Monday, December 17, 2007
Tuesday, October 30, 2007
First off I want to say that our hearts go out to those in Southern California who have lost their homes or been displaced by the fires. It is hard for me to wrap my brain around the fact that Northern California is having such a sparkling Fall, while Southern California is experiencing one of the greatest disasters in its history. If it would be of any help for the next month or so, and you need a place to stay or just want to get out of the smoke, come stay with us. I will give you any room I’ve got for our cost of servicing the room, say $75 for a standard room and $125 for a suite or cottage.
Secondly I can’t stress enough how important your comments are. At the end of every month I sit down and read through the comment sheets left behind in the rooms. Not only do I get a great insight as to what you want or how we could have done something better, I also get very warm encouragement that I truly cherish, as well as pass onto my staff to encourage and motivate them. Plus we have a staff bonus program where, on a good month of comments, they can earn a bonus just as big as their normal two-week check. It is huge for them. I have struggled, however, in responding to comments that I thought deserved my response. If you were expecting a response and did not get one, I apologize. Occasionally I am lazy and don’t get around to it, but mostly I can’t tell who the comment came from. Many comments are not signed in a way I can read them and many put a date that could either be your check-out date or check-in date so I don’t know who to send the response to. In the future (I just thought of this as I was writing) I will put a little box on the Comment Sheet to check if you want a response, along with a line to print your name. In the mean time, if you still have something that you feel needs a response, please e-mail me at firstname.lastname@example.org .
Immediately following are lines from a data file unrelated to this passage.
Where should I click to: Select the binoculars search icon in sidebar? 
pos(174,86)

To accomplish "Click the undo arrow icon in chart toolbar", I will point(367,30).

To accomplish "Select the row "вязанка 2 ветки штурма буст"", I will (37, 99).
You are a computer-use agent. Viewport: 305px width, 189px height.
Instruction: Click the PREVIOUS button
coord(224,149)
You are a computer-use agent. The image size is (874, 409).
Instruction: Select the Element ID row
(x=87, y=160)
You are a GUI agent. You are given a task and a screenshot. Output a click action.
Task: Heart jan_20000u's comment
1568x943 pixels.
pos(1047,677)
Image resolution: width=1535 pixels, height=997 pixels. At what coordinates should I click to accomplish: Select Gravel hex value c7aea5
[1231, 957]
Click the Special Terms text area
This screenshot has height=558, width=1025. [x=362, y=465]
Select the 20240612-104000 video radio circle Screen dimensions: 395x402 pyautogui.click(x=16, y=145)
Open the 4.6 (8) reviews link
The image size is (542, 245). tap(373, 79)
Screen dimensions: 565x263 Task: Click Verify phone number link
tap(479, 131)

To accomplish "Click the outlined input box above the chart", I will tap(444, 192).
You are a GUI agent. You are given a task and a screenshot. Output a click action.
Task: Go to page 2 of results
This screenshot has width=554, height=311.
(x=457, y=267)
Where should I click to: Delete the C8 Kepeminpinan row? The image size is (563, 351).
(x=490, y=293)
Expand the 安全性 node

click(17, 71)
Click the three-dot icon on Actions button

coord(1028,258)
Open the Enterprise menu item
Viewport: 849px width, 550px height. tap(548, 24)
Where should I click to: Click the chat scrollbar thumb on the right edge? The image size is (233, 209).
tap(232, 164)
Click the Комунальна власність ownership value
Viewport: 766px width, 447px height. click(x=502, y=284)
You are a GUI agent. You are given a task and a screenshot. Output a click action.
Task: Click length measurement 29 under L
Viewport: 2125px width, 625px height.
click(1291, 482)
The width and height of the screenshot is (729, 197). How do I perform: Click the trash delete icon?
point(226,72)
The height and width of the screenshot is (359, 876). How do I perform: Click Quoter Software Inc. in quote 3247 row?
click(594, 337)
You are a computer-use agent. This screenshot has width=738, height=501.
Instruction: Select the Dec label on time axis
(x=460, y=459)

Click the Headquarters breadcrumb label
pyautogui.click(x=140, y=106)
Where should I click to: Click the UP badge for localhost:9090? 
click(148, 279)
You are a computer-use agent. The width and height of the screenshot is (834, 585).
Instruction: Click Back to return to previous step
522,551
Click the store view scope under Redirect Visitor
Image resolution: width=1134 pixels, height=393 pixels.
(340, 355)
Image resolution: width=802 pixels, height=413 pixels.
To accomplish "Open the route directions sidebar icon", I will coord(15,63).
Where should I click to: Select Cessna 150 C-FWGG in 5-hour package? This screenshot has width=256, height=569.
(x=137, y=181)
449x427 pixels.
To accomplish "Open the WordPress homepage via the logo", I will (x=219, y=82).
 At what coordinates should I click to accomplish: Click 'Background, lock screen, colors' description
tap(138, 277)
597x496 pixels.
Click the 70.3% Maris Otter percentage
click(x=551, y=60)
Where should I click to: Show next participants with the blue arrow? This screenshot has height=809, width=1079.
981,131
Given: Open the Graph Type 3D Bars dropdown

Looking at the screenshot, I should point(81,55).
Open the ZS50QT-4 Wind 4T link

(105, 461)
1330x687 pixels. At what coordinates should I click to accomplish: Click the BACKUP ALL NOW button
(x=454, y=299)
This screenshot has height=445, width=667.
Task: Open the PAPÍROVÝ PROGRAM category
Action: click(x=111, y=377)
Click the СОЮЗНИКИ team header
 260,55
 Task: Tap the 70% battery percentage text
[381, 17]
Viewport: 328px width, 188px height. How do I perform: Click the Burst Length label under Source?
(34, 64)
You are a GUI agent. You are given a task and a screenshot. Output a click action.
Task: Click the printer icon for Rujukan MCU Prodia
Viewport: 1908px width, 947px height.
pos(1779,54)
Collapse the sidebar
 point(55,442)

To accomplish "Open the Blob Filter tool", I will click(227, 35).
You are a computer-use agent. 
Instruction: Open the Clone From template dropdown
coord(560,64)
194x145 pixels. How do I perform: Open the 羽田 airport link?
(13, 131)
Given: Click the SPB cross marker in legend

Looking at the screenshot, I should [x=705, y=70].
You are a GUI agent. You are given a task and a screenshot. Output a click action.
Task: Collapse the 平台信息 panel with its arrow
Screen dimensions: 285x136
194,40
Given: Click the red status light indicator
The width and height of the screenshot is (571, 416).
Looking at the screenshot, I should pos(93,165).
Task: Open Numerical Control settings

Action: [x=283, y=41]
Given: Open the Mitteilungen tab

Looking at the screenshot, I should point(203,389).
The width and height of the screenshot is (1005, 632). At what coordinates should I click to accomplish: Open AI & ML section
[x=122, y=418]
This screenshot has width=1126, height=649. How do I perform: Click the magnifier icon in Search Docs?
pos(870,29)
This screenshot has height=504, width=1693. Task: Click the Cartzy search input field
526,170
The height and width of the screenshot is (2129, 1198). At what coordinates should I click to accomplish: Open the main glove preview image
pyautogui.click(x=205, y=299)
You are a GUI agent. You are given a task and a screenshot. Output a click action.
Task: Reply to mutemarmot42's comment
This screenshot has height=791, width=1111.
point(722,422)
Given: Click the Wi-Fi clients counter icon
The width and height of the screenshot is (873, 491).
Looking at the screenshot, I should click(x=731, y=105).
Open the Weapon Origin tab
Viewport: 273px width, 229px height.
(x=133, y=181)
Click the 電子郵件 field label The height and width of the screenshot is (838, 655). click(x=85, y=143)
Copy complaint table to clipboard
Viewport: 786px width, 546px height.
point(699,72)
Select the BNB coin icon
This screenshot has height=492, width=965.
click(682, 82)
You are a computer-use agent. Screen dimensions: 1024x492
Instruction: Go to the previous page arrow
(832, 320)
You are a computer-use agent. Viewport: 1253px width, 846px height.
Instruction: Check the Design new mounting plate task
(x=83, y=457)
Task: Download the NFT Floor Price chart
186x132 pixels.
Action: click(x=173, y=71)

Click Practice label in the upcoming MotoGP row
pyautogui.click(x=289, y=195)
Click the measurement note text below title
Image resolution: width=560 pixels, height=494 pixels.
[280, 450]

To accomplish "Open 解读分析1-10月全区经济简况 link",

Along the lines of comments, if you would really like to help The Wine Country Inn thrive (and help put my kids through college) you could go to Trip Advisor, Yahoo Travel or any of a bunch of other sites and post your comment there. That would be really cool.
The not-so-cool thing about blogs is that the older entries get buried down below. If you want to see what else I have had to say, please scroll down.
See ya soon Jim
Monday, October 1, 2007
Wednesday, September 19, 2007
Man, it must have been 20º this morning! OK, maybe 30º… or 40-something. I don’t know, but it was cold. Then it will heat up to a lovely 80º by this afternoon. That’s Napa Valley at harvest time. The most glorious weather you can imagine (at least that’s what the grapes think). And they are thinking life is pretty good this year. They got to come out early in the spring, hang around through a mild summer (what global warming?), then slowly start storing up for winter by tucking away all that wonderful sugar.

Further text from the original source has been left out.